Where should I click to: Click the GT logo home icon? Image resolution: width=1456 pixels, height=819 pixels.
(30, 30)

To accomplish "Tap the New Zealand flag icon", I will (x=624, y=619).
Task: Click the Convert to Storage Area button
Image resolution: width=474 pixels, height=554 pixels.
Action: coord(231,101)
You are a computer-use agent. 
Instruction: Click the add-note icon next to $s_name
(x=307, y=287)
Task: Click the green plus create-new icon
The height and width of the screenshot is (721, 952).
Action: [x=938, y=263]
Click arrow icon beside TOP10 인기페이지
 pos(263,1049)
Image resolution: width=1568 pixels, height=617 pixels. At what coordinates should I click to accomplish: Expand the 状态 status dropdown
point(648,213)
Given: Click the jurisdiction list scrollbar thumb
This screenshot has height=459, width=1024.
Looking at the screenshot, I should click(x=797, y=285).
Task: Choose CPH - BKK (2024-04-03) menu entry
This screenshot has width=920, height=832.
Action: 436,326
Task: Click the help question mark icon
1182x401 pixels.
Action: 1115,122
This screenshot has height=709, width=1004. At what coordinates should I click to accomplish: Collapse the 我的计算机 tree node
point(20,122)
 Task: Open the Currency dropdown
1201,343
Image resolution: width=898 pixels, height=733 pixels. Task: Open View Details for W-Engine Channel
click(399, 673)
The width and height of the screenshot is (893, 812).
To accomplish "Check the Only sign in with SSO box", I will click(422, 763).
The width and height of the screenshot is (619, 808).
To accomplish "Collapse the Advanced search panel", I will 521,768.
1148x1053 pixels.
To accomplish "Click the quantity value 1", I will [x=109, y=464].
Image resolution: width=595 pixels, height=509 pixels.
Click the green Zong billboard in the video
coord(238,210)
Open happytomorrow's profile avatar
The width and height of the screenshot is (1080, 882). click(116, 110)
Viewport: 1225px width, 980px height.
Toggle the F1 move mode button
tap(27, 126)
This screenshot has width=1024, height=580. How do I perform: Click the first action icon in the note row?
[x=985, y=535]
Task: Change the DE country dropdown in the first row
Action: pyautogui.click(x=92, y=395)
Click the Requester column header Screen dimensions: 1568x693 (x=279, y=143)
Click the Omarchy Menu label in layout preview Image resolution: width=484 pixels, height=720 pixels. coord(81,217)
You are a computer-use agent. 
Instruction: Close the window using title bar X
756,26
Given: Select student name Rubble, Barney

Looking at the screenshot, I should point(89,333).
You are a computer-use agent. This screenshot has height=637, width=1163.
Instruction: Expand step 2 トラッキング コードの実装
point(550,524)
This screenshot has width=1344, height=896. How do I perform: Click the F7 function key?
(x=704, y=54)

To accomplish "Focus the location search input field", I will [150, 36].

-- What to produce --
Every line above that holds the string "will" should be copied out.

-- Result of this exercise --
To accomplish "Tap the New Zealand flag icon", I will (x=624, y=619).
To accomplish "Check the Only sign in with SSO box", I will click(422, 763).
To accomplish "Collapse the Advanced search panel", I will 521,768.
To accomplish "Click the quantity value 1", I will [x=109, y=464].
To accomplish "Focus the location search input field", I will [150, 36].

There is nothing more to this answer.